Ethernet-APL: The Last (Process) Mile

The field of industrial communications has evolved continuously since the days of the fieldbus wars in the 1990s. Over more than 30 years, suppliers and industry consortia have worked together to create new robust communications solutions for industrial applications. Some open whole new realms of possibilities, while others simply fill in gaps.

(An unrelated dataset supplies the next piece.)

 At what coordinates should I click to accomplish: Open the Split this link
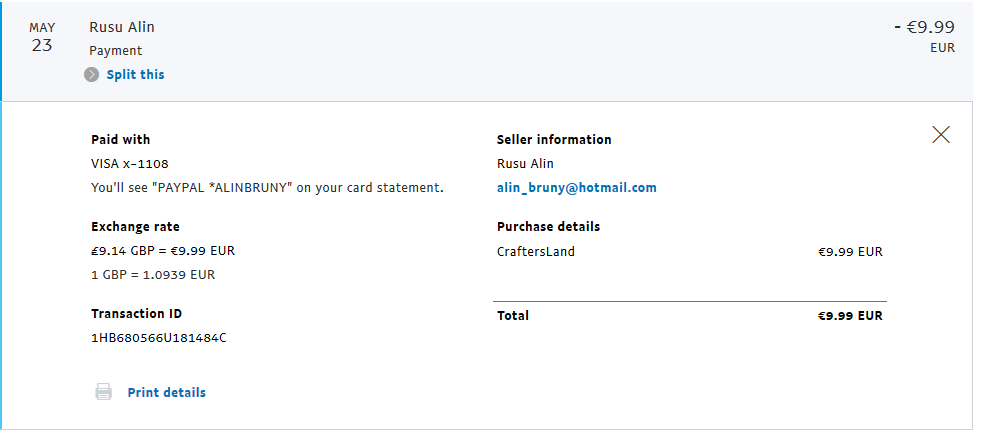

Ethernet Advanced Physical Layer (APL) is an initiative of the process industries with the goal of paving the last mile of communications to field devices with an IP-based network infrastructure that takes into account the needs of process users. Until recently, that last mile was a country lane with an astonishingly slow speed (1.2 kbits/s for HART protocol, 31 kilobits/s for process fieldbuses). Today, modern Ethernet-based plant and automation networks send data at superhighway speeds right up to the “exit” (e.g., a gateway between Ethernet and process fieldbus), at which point a legacy network steps down the speed to a snail’s pace for the last mile to the field device. High-speed end-to-end connectivity is a key prerequisite for digitalization, and this break in IP connectivity stands as a barrier to realizing the full potential of digitalization.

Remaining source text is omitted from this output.